As I read Knowing God, I am praying that God gives me grace to apply Packer’s challenge to his readers: “What do you intend to do with your knowledge of God, once you have got it?” After all, says Packer, pursuing theological knowledge for its own sake is faulty. Instead, knowledge of God should influence all aspects of life, as David Wells says in The Courage to be Protestant:
“Those who know God will walk before him humbly (Micah 6:8), not carelessly or with indifference, because they have come to learn that they can stand before him only because of his grace. They will be morally careful and reverent as a result. They will be in awe of him, living in the ‘fear of the Lord.’ Why is this?
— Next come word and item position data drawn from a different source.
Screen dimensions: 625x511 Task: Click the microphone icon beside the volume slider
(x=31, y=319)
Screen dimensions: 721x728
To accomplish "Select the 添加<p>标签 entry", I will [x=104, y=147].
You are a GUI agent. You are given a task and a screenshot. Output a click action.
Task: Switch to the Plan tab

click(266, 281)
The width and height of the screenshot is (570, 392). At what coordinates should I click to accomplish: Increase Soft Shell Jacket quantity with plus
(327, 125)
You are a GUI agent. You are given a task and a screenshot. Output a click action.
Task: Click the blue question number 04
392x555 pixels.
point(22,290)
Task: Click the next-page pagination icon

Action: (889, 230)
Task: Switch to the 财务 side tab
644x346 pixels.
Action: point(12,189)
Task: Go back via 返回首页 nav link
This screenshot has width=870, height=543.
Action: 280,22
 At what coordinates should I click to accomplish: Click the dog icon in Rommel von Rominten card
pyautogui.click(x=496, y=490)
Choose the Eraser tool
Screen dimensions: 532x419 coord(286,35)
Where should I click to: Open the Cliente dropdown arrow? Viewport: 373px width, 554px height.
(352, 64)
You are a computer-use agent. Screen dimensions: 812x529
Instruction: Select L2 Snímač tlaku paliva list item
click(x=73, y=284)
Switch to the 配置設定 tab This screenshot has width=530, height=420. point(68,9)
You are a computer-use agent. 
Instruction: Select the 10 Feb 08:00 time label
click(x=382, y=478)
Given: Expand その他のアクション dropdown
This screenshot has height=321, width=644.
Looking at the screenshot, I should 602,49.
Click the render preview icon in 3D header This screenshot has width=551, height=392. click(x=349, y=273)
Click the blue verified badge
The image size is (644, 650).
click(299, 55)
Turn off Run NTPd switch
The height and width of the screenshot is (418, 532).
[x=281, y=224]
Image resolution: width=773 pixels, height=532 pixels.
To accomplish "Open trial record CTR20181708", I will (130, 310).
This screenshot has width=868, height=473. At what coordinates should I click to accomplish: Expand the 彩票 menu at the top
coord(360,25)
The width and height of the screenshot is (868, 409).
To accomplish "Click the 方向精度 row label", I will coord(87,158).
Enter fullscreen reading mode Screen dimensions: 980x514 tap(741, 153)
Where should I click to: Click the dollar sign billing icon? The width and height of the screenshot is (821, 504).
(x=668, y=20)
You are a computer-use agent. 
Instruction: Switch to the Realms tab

It is because of God’s exclusive demand upon their loyalty and attention. He allows no alternatives. This was a sore lesson that the Old Testament people had to learn over and over again. More than that, God’s exclusive demand is what is to be reflected in everything we are and do. That was the basis of the Ten Commandments, and it is the summons to be heard in the church today: ‘As he who called you is holy, you also be holy in all your conduct’ (1 Peter 1:15).”